⟨

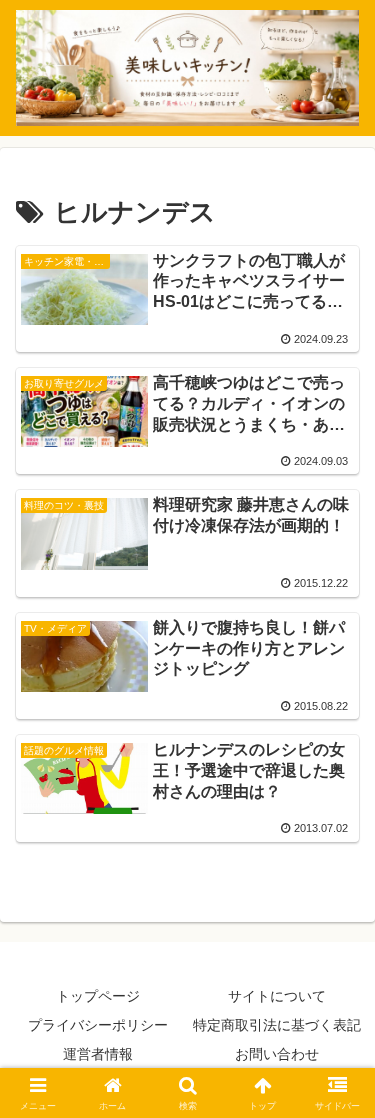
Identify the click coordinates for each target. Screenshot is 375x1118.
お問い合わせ (277, 1054)
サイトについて (277, 996)
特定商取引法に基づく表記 (277, 1025)
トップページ (98, 996)
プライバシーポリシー (98, 1025)
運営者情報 (98, 1054)
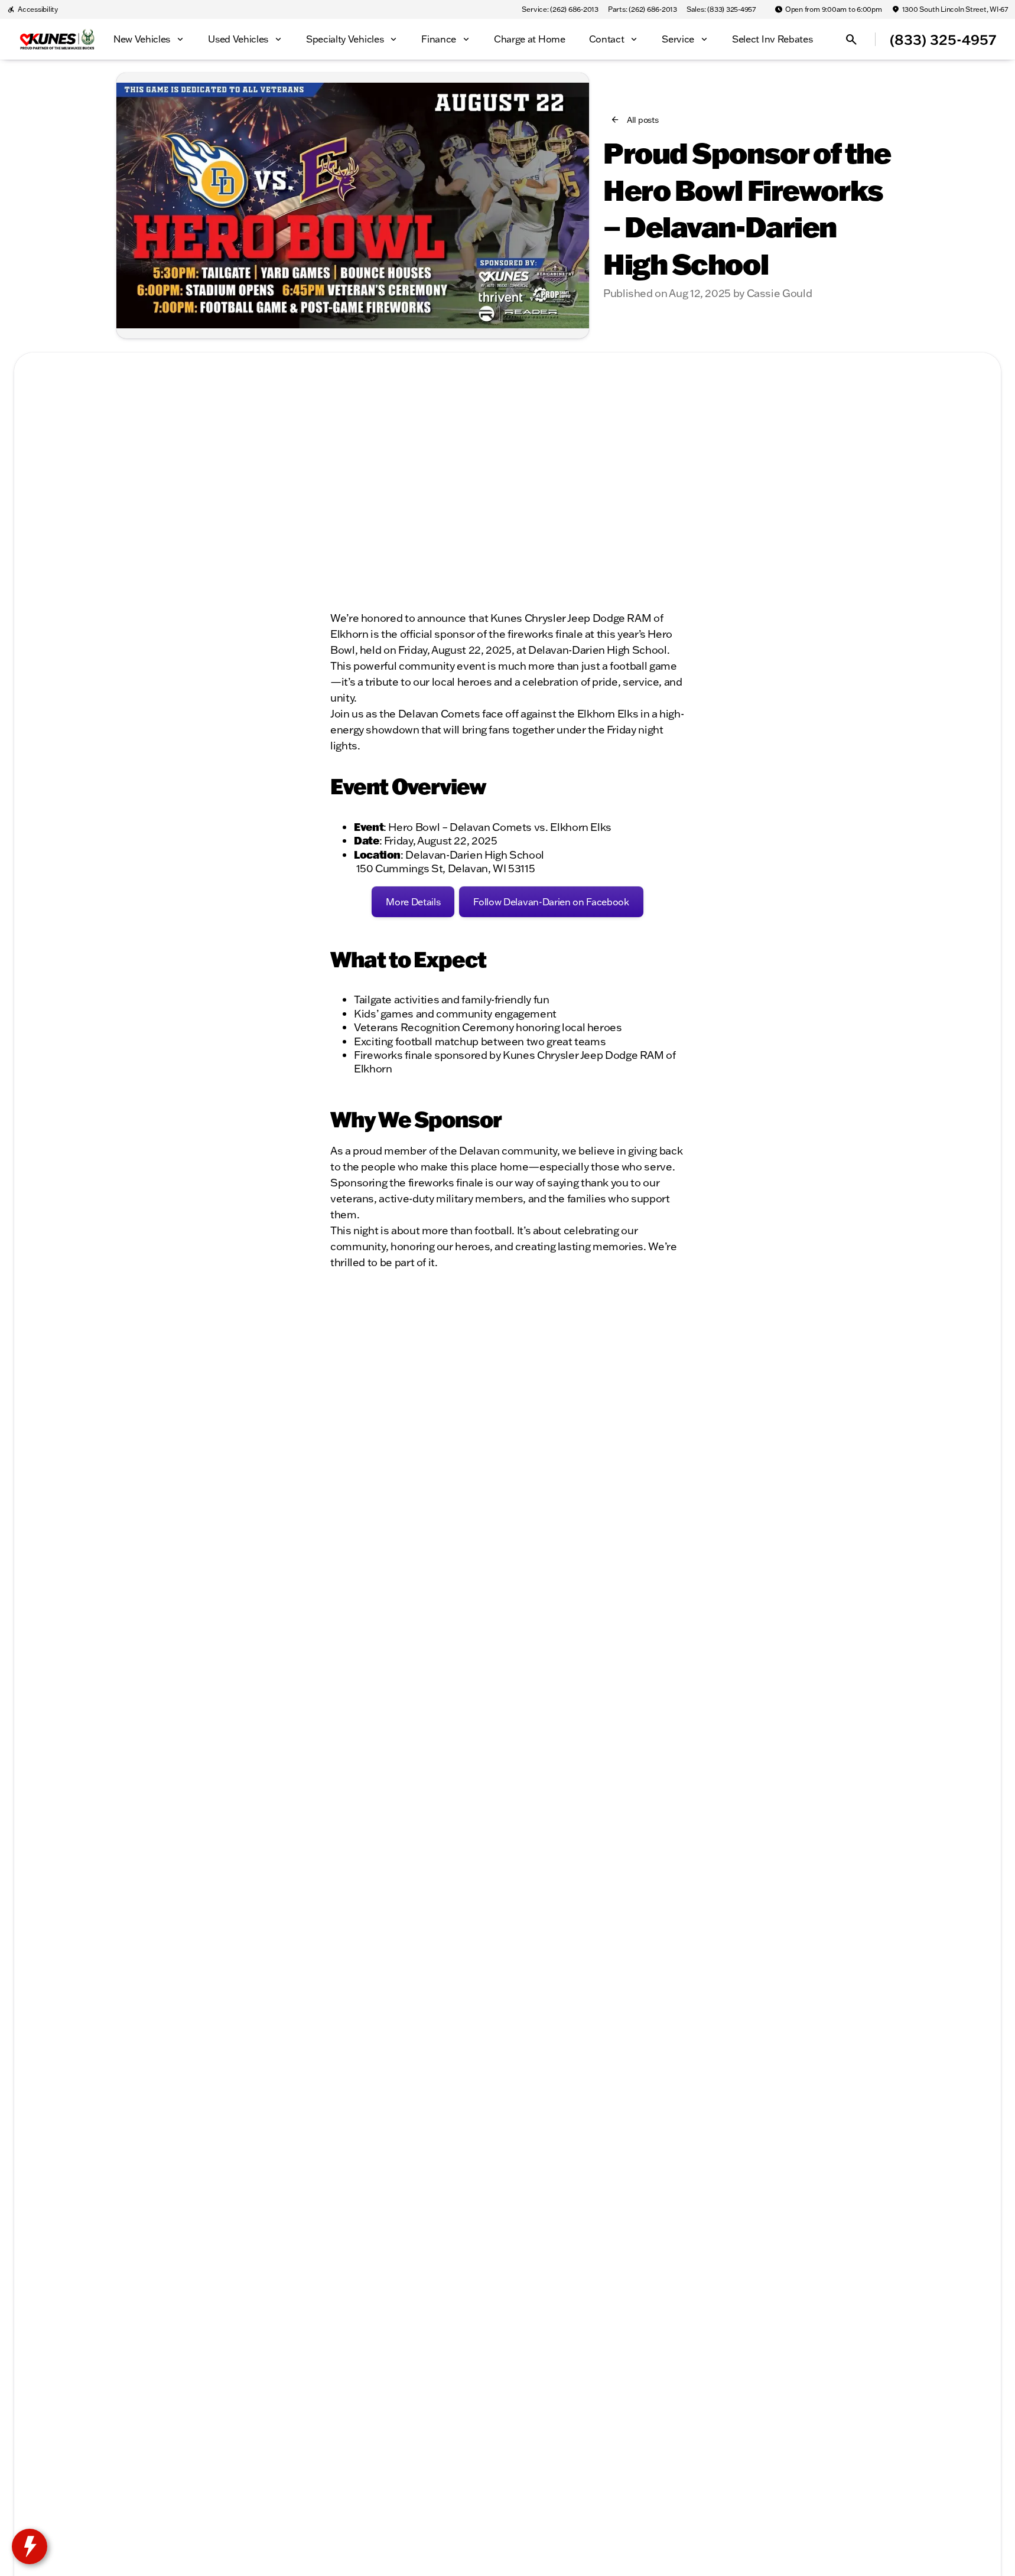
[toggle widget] (29, 2546)
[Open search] (851, 39)
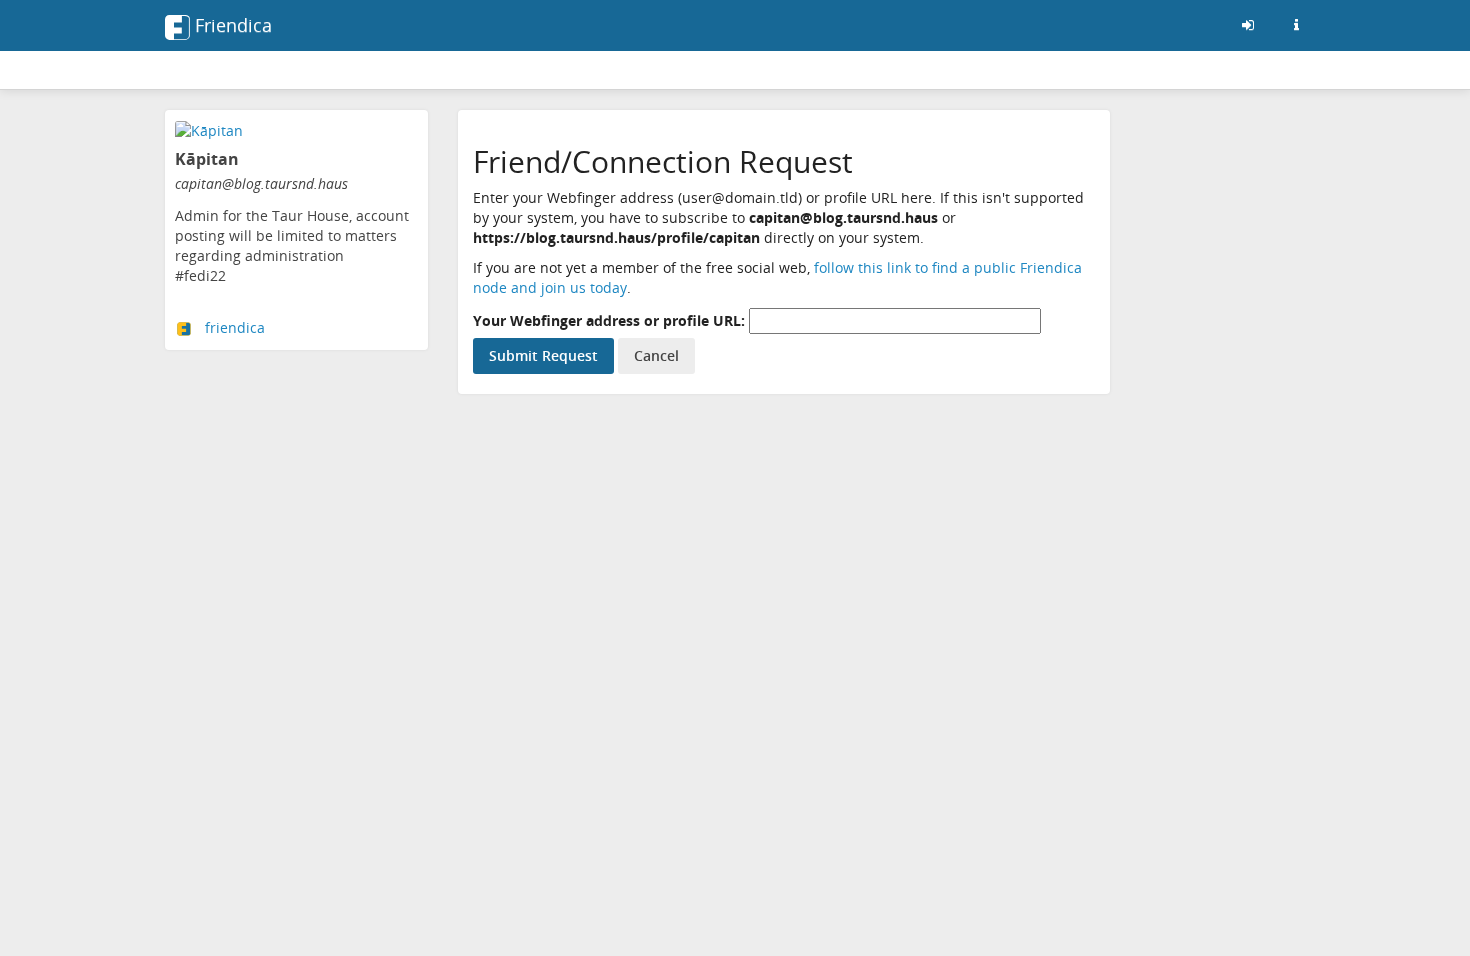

⟩

Exercise brief: Repeat the listing in full and exactly. Do not include any images.

Reply:
Identify the click coordinates for each target. Screenshot is 375x1118.
お問い合わせ (277, 1054)
サイトについて (277, 996)
特定商取引法に基づく表記 (277, 1025)
トップページ (98, 996)
プライバシーポリシー (98, 1025)
運営者情報 (98, 1054)
[toggle widget] (29, 2546)
[Open search] (851, 39)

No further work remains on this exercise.